§ Working data
****

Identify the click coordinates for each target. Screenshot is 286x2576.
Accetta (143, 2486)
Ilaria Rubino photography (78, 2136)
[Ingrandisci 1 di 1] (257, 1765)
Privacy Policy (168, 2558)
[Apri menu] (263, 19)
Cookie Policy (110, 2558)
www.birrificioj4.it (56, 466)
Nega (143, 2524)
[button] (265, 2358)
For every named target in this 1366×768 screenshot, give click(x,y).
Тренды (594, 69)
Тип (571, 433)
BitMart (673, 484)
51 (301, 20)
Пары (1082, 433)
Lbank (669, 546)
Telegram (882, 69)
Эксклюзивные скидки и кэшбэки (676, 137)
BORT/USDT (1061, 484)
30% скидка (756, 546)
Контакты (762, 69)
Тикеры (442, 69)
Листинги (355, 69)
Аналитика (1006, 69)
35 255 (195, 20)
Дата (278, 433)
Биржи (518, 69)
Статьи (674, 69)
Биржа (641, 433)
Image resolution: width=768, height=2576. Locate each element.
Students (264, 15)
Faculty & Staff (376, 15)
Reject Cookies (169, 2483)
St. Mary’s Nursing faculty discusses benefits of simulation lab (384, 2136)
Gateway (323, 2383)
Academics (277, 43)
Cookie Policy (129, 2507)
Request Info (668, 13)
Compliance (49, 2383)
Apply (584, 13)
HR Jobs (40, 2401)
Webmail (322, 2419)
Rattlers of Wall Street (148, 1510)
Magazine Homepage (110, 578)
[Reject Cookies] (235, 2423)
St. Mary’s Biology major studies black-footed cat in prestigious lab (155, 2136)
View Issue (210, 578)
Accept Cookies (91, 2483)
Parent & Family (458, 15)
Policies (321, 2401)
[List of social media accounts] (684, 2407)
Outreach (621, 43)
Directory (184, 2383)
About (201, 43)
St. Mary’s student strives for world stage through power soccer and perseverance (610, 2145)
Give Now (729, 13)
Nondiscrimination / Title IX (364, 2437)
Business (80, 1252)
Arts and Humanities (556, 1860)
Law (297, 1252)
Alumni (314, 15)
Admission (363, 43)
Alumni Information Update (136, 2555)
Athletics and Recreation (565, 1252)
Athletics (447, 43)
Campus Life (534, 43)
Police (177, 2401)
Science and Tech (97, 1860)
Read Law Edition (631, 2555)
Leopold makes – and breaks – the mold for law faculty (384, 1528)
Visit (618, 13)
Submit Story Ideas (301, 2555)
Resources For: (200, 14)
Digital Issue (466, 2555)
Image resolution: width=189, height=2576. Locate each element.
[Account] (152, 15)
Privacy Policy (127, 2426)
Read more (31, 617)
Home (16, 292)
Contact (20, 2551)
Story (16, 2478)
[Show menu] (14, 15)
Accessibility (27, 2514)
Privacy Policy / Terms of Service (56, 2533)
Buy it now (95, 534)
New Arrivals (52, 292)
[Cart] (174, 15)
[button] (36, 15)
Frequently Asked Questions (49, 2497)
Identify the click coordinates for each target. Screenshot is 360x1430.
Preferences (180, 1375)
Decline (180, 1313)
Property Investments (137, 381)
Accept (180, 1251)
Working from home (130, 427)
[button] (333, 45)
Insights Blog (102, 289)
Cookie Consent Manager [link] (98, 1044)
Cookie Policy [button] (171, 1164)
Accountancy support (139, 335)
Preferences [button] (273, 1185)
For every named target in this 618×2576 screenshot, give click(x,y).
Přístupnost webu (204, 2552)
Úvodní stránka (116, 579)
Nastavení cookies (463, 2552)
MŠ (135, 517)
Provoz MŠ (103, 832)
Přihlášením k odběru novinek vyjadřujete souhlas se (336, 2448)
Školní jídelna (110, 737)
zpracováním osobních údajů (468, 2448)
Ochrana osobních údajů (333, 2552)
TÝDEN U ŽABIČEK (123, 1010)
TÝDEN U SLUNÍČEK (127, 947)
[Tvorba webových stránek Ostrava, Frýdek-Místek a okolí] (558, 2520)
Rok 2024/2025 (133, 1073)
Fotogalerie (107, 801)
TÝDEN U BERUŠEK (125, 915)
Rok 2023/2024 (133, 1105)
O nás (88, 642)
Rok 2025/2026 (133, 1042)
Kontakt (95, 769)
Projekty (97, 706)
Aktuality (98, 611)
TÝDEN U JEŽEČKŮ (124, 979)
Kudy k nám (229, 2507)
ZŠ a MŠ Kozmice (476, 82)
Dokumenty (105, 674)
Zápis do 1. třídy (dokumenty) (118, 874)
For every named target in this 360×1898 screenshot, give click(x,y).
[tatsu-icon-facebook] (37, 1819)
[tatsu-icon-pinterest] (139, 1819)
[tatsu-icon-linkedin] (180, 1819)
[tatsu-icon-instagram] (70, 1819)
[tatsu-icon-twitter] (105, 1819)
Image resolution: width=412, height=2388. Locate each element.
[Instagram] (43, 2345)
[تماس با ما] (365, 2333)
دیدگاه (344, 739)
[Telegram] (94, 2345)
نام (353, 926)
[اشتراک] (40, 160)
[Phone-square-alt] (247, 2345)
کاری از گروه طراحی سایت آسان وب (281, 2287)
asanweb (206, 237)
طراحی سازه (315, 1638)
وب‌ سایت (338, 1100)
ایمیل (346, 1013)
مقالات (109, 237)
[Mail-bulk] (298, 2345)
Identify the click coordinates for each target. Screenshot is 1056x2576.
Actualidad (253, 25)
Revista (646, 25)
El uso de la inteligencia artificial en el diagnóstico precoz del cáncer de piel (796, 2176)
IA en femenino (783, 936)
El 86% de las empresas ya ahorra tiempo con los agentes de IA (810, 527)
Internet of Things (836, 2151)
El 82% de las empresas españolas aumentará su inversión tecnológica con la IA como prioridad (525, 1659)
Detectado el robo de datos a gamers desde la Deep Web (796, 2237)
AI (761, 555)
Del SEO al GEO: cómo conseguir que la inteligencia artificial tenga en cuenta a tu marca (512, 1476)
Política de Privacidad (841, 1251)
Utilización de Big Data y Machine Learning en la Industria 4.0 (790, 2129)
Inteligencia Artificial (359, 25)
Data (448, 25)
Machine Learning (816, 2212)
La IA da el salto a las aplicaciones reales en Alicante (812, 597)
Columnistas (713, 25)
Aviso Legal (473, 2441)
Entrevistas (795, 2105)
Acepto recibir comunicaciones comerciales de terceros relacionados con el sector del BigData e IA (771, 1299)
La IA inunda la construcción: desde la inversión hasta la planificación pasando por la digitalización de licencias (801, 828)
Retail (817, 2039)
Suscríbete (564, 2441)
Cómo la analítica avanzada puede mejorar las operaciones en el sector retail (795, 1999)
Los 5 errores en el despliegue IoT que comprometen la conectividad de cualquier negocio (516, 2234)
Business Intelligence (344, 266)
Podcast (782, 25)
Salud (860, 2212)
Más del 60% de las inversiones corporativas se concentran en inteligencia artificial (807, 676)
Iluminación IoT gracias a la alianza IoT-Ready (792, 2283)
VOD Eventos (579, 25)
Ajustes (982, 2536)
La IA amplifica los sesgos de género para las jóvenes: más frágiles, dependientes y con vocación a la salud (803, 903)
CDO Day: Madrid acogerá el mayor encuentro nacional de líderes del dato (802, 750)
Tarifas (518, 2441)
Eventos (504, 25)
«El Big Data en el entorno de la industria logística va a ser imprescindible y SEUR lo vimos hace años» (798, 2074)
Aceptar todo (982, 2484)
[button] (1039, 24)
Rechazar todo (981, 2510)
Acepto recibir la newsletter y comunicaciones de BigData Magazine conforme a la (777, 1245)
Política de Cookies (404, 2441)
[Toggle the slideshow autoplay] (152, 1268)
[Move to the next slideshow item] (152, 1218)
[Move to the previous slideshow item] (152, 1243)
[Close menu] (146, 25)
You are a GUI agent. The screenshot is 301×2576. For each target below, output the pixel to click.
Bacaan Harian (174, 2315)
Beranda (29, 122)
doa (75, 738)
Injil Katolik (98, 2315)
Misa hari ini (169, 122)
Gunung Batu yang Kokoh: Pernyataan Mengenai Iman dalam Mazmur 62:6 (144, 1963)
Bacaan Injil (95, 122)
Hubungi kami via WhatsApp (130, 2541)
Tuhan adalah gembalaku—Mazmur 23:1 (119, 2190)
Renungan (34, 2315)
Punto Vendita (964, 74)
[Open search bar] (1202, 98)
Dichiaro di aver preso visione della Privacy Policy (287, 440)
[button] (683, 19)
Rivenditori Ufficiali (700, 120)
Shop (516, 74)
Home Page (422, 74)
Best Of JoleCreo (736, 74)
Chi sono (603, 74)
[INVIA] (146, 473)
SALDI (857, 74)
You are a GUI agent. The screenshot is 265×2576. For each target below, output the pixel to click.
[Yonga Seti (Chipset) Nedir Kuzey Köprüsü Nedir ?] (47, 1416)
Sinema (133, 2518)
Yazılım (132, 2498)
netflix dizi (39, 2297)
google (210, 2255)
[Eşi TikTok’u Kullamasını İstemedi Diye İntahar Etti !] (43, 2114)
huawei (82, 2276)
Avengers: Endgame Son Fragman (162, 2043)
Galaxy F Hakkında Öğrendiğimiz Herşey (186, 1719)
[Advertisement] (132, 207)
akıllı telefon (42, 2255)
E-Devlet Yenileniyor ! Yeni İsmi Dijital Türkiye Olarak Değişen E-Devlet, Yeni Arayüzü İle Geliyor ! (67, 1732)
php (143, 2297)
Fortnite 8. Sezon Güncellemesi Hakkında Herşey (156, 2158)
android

****

§ Task goal
Copy each line of the material where "Policy" is found.

§ Written response
Privacy Policy (168, 2558)
Cookie Policy (110, 2558)
Cookie Policy (129, 2507)
Privacy Policy (127, 2426)
Privacy Policy / Terms of Service (56, 2533)
Cookie Policy [button] (171, 1164)
Dichiaro di aver preso visione della Privacy Policy (287, 440)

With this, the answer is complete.